Avant toute chose permettez-moi de couper court à l’idée que les Français semblent indifférents à la situation politique. Au contraire les mouvements sociaux depuis les gilets jaunes et déjà avant démontrent une attention, une sensibilité aux évènements politiques qui se succèdent. Notre peuple est un peuple politisé. Il se passionne, il discute, il se dispute aussi sur chaque évènement. Nous venons de le vérifier avec récemment le vote de la loi immigration et ces jours-ci avec les conflits des agriculteurs, celui des cheminots et des personnels de santé. La bataille parlementaire sur la réforme des retraites a mobilisé des centaines de milliers de salariés, de retraités, de jeunes, preuve de l’engagement partisan. Ceci étant dit, nous percevons un décalage, un abîme, une contradiction entre d’une part cet appétit de débats, de confrontations, d’actions et le refus grandissant de participer aux élections institutionnelles, politiques ou syndicales. C’est un sujet préoccupant. J’y reviendrai dans la discussion.
La nomination du nouveau gouvernement traduit bien cette situation. Son désaveu immédiat, sa contestation générale ne sont pas le signe d’un mouvement d’humeur mais traduisent un ras le bol à l’égard d’une gouvernance qui ne répond pas aux attentes du pays, qui contrarie la majorité des citoyens, qui pénalise les gens en difficultés tout en privilégiant les intérêts des plus fortunés. Les citoyens ont acquis de l’expérience en plus de six ans. Macron peut parler, plus grand monde n’écoute. D’autant qu’il nous a habitué à faire le contraire de ses annonces. D’où la poursuite du mouvement des agriculteurs malgré les pressions de la FNSEA pour les inciter à stopper leur lutte. Gouverner à coups de 49/3 à répétitions indispose non seulement les opposants historiques mais aussi une majorité d’électeurs macronistes qui refusent l’effacement de l’Assemblée Nationale et le pouvoir ultra personnel du président. Je pense que le mouvement des gilets jaunes a été le premier coup de boutoir massif contre cette forme de présidentialisation du pays. Suivi du mouvement contre la retraite à 64 ans, des luttes climatiques et environnementales, des révoltes des jeunes des cités et des agriculteurs. Le pays s’oppose à cette politique et ce mouvement ne peut que grandir car la politique menée par Attal et son gouvernement va mécontenter d’autres catégories de travailleurs. Le problème étant la traduction politique. Le mouvement de politisation sociale va-t-il se poursuivre dans les urnes ?

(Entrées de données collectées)
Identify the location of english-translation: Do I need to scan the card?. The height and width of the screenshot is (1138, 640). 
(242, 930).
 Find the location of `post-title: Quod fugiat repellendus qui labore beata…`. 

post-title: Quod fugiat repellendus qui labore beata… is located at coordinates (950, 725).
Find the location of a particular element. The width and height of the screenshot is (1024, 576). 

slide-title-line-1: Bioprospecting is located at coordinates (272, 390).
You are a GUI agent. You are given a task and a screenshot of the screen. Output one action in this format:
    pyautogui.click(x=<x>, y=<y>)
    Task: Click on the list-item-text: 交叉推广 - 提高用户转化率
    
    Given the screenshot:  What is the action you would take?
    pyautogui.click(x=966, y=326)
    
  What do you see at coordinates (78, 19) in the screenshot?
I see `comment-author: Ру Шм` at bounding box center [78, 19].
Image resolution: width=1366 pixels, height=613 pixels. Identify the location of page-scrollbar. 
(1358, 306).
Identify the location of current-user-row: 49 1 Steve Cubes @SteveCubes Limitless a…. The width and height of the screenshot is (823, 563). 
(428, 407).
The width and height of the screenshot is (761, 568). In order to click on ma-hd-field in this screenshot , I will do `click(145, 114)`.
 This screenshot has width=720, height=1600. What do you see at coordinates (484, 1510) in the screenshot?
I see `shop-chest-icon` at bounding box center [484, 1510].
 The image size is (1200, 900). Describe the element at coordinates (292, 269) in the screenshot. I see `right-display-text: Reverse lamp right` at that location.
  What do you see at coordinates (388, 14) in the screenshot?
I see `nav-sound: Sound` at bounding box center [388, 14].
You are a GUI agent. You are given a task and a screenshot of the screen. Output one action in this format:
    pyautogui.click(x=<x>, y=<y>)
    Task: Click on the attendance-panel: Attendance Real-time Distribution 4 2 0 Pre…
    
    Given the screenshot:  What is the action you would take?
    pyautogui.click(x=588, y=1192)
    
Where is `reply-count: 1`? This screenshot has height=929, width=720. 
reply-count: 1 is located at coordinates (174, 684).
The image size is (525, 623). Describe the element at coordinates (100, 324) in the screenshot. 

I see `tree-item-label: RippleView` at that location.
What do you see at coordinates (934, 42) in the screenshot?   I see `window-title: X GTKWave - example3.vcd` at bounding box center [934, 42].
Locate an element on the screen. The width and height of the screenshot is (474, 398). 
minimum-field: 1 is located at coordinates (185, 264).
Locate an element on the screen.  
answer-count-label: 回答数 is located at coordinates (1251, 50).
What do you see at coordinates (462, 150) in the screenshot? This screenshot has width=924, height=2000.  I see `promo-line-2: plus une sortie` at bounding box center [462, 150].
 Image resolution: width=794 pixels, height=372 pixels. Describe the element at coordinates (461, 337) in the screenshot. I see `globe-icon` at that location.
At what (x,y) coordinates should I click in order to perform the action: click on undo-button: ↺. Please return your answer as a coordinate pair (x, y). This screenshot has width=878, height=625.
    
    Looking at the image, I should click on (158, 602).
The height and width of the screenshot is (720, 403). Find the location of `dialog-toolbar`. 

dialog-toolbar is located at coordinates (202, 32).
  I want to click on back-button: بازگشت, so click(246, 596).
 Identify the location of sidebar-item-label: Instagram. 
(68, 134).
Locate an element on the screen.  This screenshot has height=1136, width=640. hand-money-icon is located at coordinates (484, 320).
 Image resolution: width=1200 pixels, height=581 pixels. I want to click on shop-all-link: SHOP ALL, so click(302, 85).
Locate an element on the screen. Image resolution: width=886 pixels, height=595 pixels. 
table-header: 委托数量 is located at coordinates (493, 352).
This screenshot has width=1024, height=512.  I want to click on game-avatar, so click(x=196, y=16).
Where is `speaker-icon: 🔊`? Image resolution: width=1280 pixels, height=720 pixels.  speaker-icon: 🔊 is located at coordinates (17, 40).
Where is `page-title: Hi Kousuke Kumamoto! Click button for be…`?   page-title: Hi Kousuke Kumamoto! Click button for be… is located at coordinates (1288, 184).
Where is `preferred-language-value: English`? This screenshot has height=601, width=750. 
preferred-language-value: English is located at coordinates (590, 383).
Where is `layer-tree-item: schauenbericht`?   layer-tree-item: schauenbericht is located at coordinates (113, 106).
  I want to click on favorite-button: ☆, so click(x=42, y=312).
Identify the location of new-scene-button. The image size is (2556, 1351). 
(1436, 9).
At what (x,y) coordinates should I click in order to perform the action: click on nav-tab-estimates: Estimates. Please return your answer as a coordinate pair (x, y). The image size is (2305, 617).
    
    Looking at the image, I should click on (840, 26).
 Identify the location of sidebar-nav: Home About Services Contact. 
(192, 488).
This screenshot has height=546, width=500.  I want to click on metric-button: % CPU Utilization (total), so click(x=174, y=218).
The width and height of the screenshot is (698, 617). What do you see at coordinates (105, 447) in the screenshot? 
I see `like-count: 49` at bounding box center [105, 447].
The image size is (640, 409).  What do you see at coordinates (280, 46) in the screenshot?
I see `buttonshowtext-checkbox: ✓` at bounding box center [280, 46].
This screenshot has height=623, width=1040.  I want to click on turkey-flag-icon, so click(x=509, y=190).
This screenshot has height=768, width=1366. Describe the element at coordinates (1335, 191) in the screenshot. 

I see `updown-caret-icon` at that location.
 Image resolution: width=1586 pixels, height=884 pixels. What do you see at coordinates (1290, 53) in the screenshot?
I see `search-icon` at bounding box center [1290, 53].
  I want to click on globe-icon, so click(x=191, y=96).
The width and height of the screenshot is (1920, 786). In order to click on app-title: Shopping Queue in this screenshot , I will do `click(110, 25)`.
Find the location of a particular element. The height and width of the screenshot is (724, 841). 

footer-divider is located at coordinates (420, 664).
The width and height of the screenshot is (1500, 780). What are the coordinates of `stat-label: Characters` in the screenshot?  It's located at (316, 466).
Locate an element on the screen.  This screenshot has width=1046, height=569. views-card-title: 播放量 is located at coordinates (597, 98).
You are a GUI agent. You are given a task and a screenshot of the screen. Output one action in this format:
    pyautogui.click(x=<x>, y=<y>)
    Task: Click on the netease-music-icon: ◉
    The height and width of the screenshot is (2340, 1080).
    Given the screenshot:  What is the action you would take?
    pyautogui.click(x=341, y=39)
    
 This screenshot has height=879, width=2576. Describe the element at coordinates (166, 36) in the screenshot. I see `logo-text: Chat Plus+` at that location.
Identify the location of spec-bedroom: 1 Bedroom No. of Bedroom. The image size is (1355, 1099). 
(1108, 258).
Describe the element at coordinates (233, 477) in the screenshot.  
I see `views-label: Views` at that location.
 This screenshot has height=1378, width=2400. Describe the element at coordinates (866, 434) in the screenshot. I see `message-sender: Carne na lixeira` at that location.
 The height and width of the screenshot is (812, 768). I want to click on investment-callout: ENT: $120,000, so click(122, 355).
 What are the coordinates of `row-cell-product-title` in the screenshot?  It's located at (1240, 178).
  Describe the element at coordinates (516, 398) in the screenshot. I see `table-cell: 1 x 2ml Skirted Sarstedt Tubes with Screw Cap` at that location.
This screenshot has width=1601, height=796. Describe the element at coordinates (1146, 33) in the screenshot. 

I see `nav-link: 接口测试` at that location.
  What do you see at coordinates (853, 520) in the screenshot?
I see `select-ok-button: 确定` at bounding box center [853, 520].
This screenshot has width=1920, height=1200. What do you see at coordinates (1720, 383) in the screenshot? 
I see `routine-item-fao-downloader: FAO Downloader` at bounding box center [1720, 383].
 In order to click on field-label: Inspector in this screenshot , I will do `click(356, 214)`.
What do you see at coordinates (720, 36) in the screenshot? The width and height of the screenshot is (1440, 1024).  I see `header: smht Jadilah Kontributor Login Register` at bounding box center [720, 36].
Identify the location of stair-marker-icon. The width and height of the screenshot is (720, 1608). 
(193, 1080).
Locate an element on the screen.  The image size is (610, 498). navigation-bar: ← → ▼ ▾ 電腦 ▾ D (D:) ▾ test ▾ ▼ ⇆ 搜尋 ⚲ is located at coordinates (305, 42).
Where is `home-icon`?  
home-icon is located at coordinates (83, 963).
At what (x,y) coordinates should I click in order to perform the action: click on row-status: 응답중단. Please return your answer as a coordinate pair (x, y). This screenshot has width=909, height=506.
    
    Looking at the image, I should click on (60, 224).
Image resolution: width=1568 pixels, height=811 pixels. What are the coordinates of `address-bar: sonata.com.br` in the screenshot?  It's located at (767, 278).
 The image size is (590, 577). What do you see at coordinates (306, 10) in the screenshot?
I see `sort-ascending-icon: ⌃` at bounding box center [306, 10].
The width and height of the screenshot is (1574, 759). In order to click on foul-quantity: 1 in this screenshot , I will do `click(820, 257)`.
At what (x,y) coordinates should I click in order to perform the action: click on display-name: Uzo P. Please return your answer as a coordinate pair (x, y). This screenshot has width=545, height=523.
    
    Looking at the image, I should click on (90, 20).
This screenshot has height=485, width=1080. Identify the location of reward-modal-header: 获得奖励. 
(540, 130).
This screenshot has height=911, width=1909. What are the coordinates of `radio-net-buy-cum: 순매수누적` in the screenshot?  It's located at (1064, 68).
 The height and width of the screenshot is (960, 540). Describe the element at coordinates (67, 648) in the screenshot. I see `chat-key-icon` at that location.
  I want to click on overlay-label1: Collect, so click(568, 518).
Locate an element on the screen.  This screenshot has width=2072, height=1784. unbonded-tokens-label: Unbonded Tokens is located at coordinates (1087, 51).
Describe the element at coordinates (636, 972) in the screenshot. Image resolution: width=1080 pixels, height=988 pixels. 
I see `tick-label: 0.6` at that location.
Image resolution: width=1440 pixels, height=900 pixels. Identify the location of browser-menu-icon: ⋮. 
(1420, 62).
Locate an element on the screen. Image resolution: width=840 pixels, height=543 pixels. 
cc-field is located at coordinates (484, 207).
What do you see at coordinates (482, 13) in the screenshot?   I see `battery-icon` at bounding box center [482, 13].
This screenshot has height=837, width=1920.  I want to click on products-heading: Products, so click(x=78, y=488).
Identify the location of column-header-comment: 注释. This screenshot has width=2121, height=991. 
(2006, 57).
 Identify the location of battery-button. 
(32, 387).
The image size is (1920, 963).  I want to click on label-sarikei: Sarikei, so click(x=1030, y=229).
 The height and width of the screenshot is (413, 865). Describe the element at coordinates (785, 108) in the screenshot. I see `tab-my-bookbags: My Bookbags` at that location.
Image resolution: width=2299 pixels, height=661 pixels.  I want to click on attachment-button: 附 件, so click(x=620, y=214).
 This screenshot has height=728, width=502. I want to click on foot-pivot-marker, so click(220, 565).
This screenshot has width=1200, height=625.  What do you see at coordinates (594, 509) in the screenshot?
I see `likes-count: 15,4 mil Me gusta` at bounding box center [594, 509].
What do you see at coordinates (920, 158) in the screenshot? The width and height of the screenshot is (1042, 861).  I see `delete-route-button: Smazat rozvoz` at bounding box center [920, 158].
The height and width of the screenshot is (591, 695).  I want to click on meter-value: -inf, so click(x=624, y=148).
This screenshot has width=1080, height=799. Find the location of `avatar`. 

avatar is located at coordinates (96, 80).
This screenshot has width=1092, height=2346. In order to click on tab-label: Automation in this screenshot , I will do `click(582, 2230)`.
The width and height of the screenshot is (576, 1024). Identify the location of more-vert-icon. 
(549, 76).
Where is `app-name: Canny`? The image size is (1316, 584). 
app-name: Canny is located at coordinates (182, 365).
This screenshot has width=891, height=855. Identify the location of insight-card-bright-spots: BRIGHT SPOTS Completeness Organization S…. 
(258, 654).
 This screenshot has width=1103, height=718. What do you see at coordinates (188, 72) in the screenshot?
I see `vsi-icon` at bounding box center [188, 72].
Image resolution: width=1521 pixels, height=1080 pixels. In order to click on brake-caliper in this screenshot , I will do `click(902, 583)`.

ACTION À MENER A — Restituez intégralement l'extrait sur la situation politique en France, sans y changer quoi que ce soit.
ACTION À MENER B — Dans le listing, modifiez le passage allant de la ligne qui contient « has width=909, height=506. » jusqu'à celle qui contient « Looking at the image, I should click on (60, 224). », en remplaçant « coordinate pair » par « pair of coordinates ». Renvoyez uniquement ces lignes, tout le reste inchangé.
L'extrait et le listing proviennent de sources différentes.

SOLUTION PROPOSÉE A —
Avant toute chose permettez-moi de couper court à l’idée que les Français semblent indifférents à la situation politique. Au contraire les mouvements sociaux depuis les gilets jaunes et déjà avant démontrent une attention, une sensibilité aux évènements politiques qui se succèdent. Notre peuple est un peuple politisé. Il se passionne, il discute, il se dispute aussi sur chaque évènement. Nous venons de le vérifier avec récemment le vote de la loi immigration et ces jours-ci avec les conflits des agriculteurs, celui des cheminots et des personnels de santé. La bataille parlementaire sur la réforme des retraites a mobilisé des centaines de milliers de salariés, de retraités, de jeunes, preuve de l’engagement partisan. Ceci étant dit, nous percevons un décalage, un abîme, une contradiction entre d’une part cet appétit de débats, de confrontations, d’actions et le refus grandissant de participer aux élections institutionnelles, politiques ou syndicales. C’est un sujet préoccupant. J’y reviendrai dans la discussion.
La nomination du nouveau gouvernement traduit bien cette situation. Son désaveu immédiat, sa contestation générale ne sont pas le signe d’un mouvement d’humeur mais traduisent un ras le bol à l’égard d’une gouvernance qui ne répond pas aux attentes du pays, qui contrarie la majorité des citoyens, qui pénalise les gens en difficultés tout en privilégiant les intérêts des plus fortunés. Les citoyens ont acquis de l’expérience en plus de six ans. Macron peut parler, plus grand monde n’écoute. D’autant qu’il nous a habitué à faire le contraire de ses annonces. D’où la poursuite du mouvement des agriculteurs malgré les pressions de la FNSEA pour les inciter à stopper leur lutte. Gouverner à coups de 49/3 à répétitions indispose non seulement les opposants historiques mais aussi une majorité d’électeurs macronistes qui refusent l’effacement de l’Assemblée Nationale et le pouvoir ultra personnel du président. Je pense que le mouvement des gilets jaunes a été le premier coup de boutoir massif contre cette forme de présidentialisation du pays. Suivi du mouvement contre la retraite à 64 ans, des luttes climatiques et environnementales, des révoltes des jeunes des cités et des agriculteurs. Le pays s’oppose à cette politique et ce mouvement ne peut que grandir car la politique menée par Attal et son gouvernement va mécontenter d’autres catégories de travailleurs. Le problème étant la traduction politique. Le mouvement de politisation sociale va-t-il se poursuivre dans les urnes ?

SOLUTION PROPOSÉE B —
At what (x,y) coordinates should I click in order to perform the action: click on row-status: 응답중단. Please return your answer as a pair of coordinates (x, y). This screenshot has width=909, height=506.
    
    Looking at the image, I should click on (60, 224).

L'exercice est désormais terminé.